Kylie Jenner made Meta’s New York City glasses launch feel less like a product reveal than a lesson in fashion authority. On June 23, 2026, she arrived in a rare Fall/Winter 1999 Gucci by Tom Ford leather mini with a sculptural rosette neckline, a look pulled from Tab Vintage and styled by Mackenzie Grandquist and Alexandra Rose Grandquist.
The dress was a perfect example of why Tom Ford-era Gucci keeps gaining status in the resale market: it is scarce, sharp and instantly legible to anyone who knows the archive. This one was held together by a single piece of string, which only sharpened its impact. The construction looked almost improvised, but the effect was exacting, with the rosette neckline giving the leather a softness that kept the dress from reading severe.
That sense of old luxury with a pulse fit the setting. Meta and EssilorLuxottica unveiled Meta Glasses the same day, introducing 26 style combinations starting at $299 and positioning the line as Meta’s first AI glasses to launch with Meta AI powered by Muse Spark from day one.
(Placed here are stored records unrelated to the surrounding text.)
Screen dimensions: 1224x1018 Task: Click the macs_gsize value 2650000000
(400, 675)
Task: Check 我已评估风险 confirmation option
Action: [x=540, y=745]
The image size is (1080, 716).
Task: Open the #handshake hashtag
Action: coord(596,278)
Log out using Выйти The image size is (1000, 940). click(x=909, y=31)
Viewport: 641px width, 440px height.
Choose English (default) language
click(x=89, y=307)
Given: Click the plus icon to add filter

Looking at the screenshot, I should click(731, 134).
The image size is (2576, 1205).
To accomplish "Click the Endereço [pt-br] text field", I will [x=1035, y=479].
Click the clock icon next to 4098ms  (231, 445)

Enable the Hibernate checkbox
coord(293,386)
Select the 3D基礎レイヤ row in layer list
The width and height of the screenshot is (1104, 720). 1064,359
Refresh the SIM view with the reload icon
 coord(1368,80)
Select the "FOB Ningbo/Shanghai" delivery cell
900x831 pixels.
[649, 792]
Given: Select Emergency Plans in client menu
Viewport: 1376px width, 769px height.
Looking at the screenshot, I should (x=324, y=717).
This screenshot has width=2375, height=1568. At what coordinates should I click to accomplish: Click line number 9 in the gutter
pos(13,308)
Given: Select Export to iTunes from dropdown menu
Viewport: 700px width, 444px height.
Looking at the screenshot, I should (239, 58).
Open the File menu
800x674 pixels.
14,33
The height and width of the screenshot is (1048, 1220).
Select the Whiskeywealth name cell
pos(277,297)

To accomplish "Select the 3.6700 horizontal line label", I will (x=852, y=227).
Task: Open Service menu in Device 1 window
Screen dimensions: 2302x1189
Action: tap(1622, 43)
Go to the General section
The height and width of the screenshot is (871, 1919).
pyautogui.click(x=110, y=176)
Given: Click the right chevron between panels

Jenner’s own co-designed version was the slim oval frame in the lineup, priced at $399, and it gave the launch a face that was recognizably celebrity, but also carefully coded as fashion.
The choice of Gucci was doing its own work here. The house was founded in Florence in 1921, and its archive now spans more than 30,000 objects inside the restored Palazzo Settimanni. That kind of depth gives the brand a vocabulary that newer labels cannot fake, and it helps explain why a 1999 Tom Ford piece can still read as current when worn by Kylie Jenner to launch a piece of consumer tech.
That is the real headline in the look: not just that Jenner wore a rare vintage dress, but that a tech event reached for heritage fashion to borrow its gravity. In a market where novelty is easy, a Tom Ford-era Gucci dress still delivers the oldest luxury signal of all, scarcity with memory attached.